少なくとも貿易面でいえば、日中断交の悪影響がより大きく出るのは中国の側ですが、それだけではありません。以前の『【数字で見る】中国と徐々に距離を置き始めた日本企業』でも指摘したとおり、人的な関係、金銭的な関係についても、日本企業が中国との距離を置き始めている、という兆候も生じています。

こうしたデータを踏まえて申し上げるなら、今回の事態でよりコントロールが難しいのは中国の側であり、日本の側ではありませんので、日本としては暴言の外交官にPNGを発動するなど、一連の事態に毅然と対処すれば済むだけの話です。

むしろ、中国政府が日本との関係を破壊するかの言動を取ることが、中長期的に見て、中国に対してより悪い影響を及ぼすのではないかと思えてならないのですが、いかがでしょうか?

新宿会計士:

View Comments (14)

  • 政府のやることすべてが国内問題化してしまう。それが中国の宿痾だ。
    職業中国研究家の方が X 投稿でそのような意味の発言をしていました。
    昨夜 21:27 に、日本渡航は警戒せよと香港政府が呼びかけたことを報じる記事を日経が公開しました。香港人、日本観光は年に1度以上は普通で、人生トータルでもっとも出かけている海外旅行先が日本ですから、さすがに、控えるようにとか(間違っても)渡航禁止とか、口にできない実態がある。記事を著した香港駐在のかたは分かって書いてらっしゃるようで、優秀なんでしょう。当局のポチとしか思えない、北京駐在と上海駐在とは違っています。

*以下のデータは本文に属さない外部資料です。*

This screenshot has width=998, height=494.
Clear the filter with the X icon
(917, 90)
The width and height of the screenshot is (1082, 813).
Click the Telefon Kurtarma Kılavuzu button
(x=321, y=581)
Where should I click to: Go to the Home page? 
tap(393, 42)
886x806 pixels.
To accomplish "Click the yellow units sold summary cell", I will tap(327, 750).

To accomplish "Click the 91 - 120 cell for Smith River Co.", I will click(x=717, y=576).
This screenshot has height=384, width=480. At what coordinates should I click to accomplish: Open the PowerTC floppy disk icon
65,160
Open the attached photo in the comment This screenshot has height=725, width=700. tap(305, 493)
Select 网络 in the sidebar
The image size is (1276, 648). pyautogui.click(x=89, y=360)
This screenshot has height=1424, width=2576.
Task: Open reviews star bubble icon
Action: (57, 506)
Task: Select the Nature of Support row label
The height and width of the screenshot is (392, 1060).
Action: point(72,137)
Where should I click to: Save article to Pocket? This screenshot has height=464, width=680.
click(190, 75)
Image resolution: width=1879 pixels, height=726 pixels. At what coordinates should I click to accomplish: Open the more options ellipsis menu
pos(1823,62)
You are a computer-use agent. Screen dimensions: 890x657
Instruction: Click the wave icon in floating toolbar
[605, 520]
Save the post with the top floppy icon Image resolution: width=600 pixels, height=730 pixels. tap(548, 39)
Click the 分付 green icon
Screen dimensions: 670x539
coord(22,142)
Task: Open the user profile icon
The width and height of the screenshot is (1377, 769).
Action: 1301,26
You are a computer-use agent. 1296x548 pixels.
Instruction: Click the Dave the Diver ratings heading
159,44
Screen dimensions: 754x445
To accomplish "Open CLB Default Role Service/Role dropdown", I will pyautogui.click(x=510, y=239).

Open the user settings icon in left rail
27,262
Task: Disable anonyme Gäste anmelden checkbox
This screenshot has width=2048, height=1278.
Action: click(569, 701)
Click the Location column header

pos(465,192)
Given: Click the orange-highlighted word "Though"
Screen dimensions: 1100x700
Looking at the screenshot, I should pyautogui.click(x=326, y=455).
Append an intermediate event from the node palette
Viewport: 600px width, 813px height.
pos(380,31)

    常々不思議に感じて来たことがあります。日経の韓国支局と中国支局が送って来る記事の扱いです。
     1.記者が署名記事として表しているケース
     2.[共同]扱いになっているケース
     3.誰が書いたのかソースが不明なケース
    とりあえず3の詮索はおいといて、1と2の違いなんですが、当方が感知している限りにおいて、
     2は韓国・中国に批判的な報道(現地読者は耳が痛い話題)
     1は韓国・中国を翼賛するいつもの『日経構文・日経話法』
    これは間違いありません。当方がその視点で見比べるようになってからずっとそうです。どうしてこうなっているのでしょう。
    当方の推測(ただの邪推)はこうです。
    日経は、海の向こうの韓国人・中国人読者を歓ばせるために普段から1のスタイルの記事を報じ続ける。「日経が日本語でこう書いている」彼らは普段から目を凝らして日本発の報道を読み続けている。だが、かんばしくも麗しくもない記事には、新聞社に不評が集まらないように、記者名は書かずに2のスタイルを「ときどき」使う。なぜかというと、その新聞社は韓国中国事業に入れ込んでおり、好悪を気にする彼らの国民性をふだんから慰撫することが板についたかまぼこだから。この見立ては果たして真だろうかどうだろうか。これからはっきりするような気がします。

    • 素晴らしい解析! 流石です。
      それにしても。中国さん、振り上げた拳。どうやって下ろすんでしょうねぇ…。75日待つのかしら?待っても痕跡は残り続けますし、こんだけ悪騒ぎすれば周辺国はワッチングし続けるでしょうけど。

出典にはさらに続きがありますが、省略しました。